# Records supplied
===

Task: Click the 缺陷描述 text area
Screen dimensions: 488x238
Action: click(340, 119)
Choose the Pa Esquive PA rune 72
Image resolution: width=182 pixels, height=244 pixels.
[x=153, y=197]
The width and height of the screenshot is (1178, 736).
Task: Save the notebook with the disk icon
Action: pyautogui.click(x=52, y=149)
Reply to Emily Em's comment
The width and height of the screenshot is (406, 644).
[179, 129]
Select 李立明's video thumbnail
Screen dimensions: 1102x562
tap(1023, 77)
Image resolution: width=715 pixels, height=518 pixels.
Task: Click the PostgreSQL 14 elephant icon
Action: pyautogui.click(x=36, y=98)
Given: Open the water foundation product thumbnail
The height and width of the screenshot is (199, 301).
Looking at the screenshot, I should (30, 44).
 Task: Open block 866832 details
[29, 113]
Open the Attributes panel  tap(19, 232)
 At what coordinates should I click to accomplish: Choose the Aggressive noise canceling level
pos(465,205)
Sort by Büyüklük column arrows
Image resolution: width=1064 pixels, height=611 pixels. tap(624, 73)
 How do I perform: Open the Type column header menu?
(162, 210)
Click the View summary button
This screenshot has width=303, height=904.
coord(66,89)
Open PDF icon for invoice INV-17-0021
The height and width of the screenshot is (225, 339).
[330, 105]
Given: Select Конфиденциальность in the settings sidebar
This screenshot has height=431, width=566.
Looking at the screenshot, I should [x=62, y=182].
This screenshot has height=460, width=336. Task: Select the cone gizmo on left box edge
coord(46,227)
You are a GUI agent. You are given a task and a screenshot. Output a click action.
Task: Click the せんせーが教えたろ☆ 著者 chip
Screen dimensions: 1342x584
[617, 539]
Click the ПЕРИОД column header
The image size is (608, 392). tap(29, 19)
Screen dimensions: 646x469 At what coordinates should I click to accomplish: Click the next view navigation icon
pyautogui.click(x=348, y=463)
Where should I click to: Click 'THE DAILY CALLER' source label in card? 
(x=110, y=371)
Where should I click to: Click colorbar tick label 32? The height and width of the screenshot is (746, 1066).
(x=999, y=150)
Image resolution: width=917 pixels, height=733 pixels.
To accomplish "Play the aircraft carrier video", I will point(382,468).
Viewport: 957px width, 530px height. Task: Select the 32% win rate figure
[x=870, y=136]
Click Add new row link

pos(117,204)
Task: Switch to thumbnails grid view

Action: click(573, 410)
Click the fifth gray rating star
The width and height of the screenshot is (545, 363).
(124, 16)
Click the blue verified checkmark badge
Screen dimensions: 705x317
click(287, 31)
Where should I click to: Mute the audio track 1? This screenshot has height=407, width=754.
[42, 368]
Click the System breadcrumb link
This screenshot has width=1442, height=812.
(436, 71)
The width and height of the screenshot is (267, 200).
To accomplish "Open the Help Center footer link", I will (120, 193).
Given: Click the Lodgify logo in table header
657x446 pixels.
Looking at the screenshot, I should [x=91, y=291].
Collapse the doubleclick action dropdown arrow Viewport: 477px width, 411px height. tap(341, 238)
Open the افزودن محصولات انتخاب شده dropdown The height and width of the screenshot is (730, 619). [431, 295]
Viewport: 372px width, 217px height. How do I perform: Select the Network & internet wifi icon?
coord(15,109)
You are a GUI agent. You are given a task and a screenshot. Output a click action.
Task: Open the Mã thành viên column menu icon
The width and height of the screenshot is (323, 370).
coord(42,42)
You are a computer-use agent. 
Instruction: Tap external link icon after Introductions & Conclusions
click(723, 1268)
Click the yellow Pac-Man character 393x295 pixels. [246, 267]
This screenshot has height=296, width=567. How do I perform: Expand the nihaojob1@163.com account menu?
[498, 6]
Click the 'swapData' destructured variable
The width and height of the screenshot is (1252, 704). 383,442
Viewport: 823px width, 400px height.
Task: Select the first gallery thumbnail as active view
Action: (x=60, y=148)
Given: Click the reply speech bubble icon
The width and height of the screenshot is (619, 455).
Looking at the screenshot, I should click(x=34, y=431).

===

Return every line from the entries above that contains the word "dropdown".

Collapse the doubleclick action dropdown arrow Viewport: 477px width, 411px height. tap(341, 238)
Open the افزودن محصولات انتخاب شده dropdown The height and width of the screenshot is (730, 619). [431, 295]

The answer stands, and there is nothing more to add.